Собственное имя прозвучало в голове взволнованно и удивлённо. Вновь сгустившаяся темнота давила на глаза. Джордж схватился руками за голову. Казалось, темнота сожрёт его, выпьет через трубочку всё здравомыслие, а потом его тело рассыплется на миллиарды песчинок, которые исчезнут в этом ужасном растворителе — времени. Мальчик закрыл глаза и побежал. Он не чувствовал чего-то твёрдого под ногами, но чувствовал, что движется вперёд, и это его устраивало. Неважно, куда, главное — оттуда, из тёмной пустоты, из ничего.«Джорджи, стой!»
Вновь прозвучало в голове, мысль, не принадлежащая ему, крик, миновавший уши. И Джордж остановился. Не потому, что был таким послушным — чужой голос просто ошарашил его. И голос этот был знакомым. Он остановился. Так резко, что должен был упасть, но не упал.
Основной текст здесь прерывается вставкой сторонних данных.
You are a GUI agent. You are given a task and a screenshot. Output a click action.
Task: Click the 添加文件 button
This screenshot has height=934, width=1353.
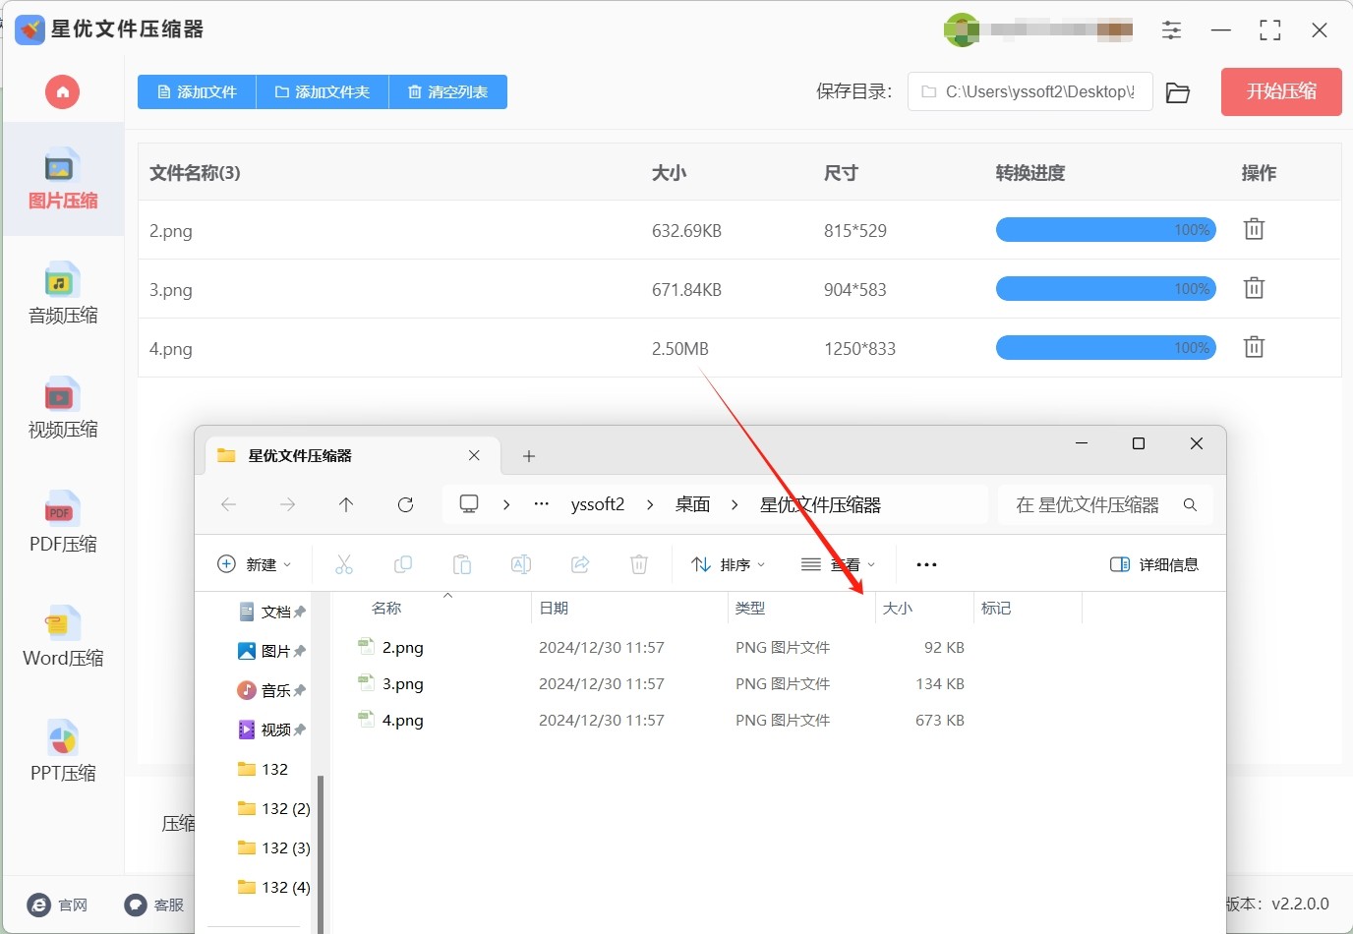click(197, 92)
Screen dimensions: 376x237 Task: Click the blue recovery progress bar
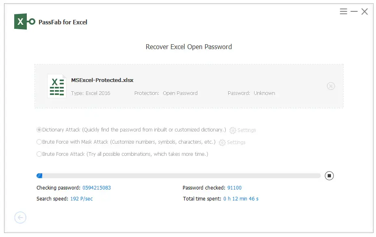click(178, 176)
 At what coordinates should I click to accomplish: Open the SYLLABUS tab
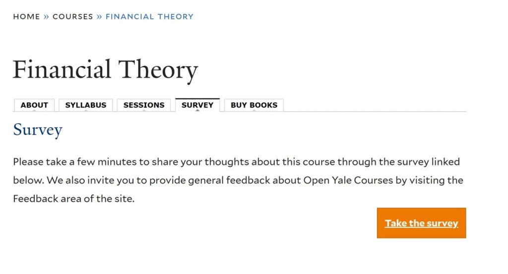click(85, 105)
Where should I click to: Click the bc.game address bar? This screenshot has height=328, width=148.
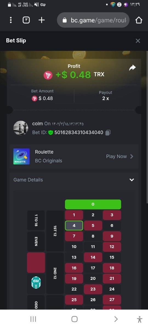[x=93, y=20]
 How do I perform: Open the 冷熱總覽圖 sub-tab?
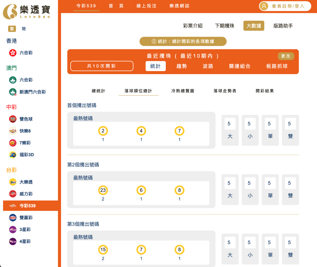click(x=182, y=91)

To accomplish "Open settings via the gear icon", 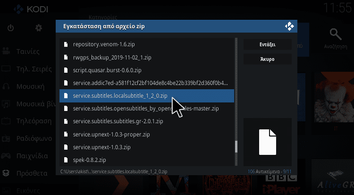I will [x=39, y=28].
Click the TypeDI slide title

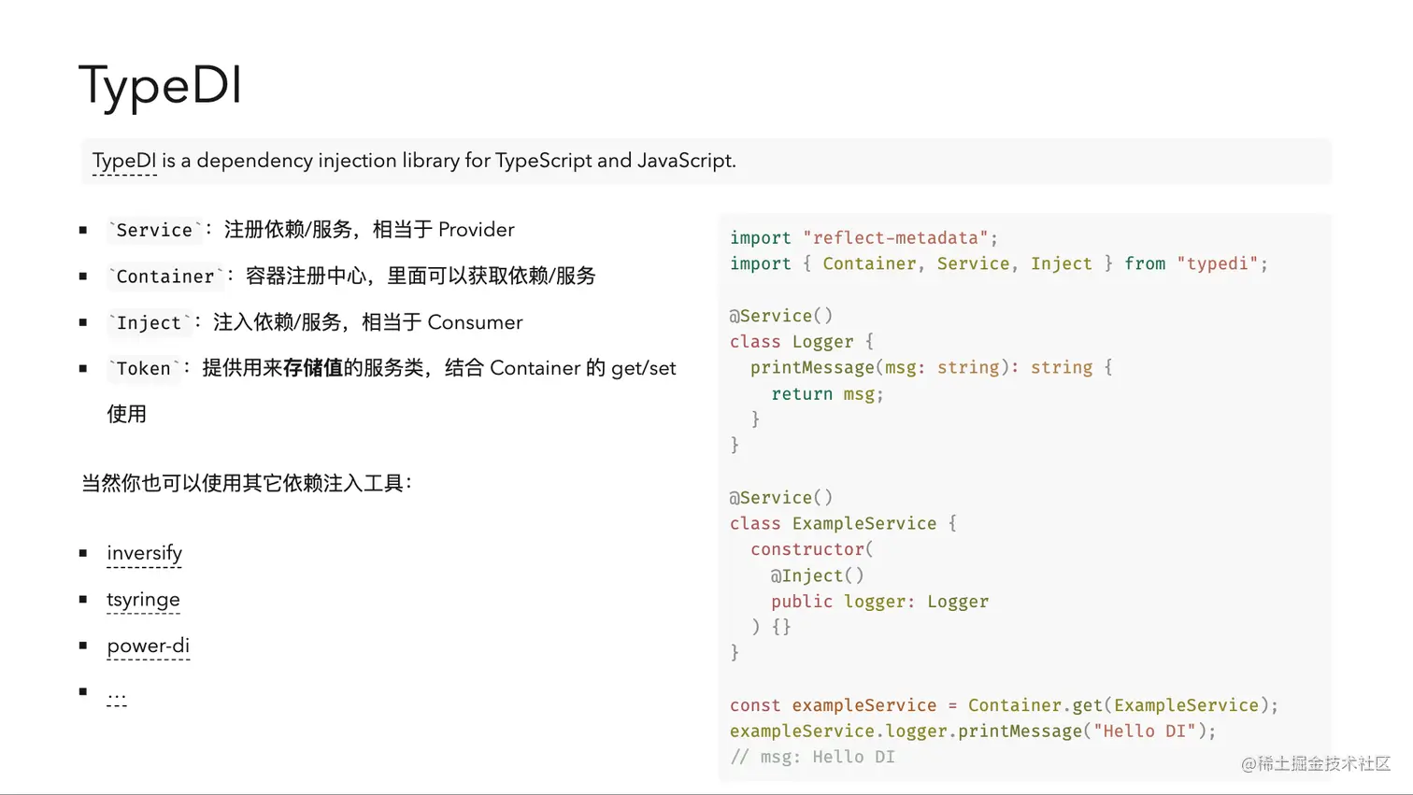click(160, 85)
Открыл глаза — пустота перестала быть пугающей, будто обрела слабый свет, источником которой являлась сама. Никаких предметов вокруг не было, никаких ориентиров, лишь огромная решётка впереди — длинные полосы, уходящие вверх и вниз настолько, что не видно концов.«Не подходи сюда!»
Раздалось в голове, но в этот раз Джордж ослушался. Идти назад он точно не хотел, идти в стороны казалось бессмысленным. Но впереди — что-то другое, что-то интересное. Что-то, что тоже источает свет и, кажется, за бесконечными полосами — смутно знакомый силуэт. И вновь голос в голове, предостерегающий, просящий. Он узнал этот голос, и потому только увереннее шёл вперёд. — Так это ты мне… — он вдруг понял, что не знает, как закончить. Помнит ощущение защищённости, помнит интерес, помнит счастье — всё, связанное с ним, но не помнит, как это связанно с остальным миром. Он видит перед собой человека. Наверное, это человек. Его черты не меняются, но будто накладываются друг на друга, так, что даже нельзя сказать, старик это или ребёнок. Голос в голове затихает. Джордж подходит ближе и видит, что перед ним, по ту сторону решётки, подросток лет тринадцати. У него рыжие волосы. Эти волосы Джордж видел, когда вечерами читались сказки, сомнений нет. — Так это ты мне снишься, — наконец заканчивает Денбро и улыбается. — Снюсь тебе? — переспрашивает подросток, не сводя взгляд с Джорджа. Его губы шевелятся, и теперь, кажется, голос звучит не только в голове. — Ага. Почти каждую ночь, но по утрам я никак не мог вспомнить твоего лица. — Это… Это странно, Джорджи, и неправильно. Ты не должен быть здесь, — грустно и непонимающе ответил парнишка. — Где — здесь? И кто ты? У меня такое чувство, будто я знаю тебя вечность. Ты — огромная жопная дырка, разве не так? Джордж прыснул от смеха, и мальчик напротив тоже хотел, но непонятная печаль ему не позволила.— Сынок! Сынок, ты слышишь меня?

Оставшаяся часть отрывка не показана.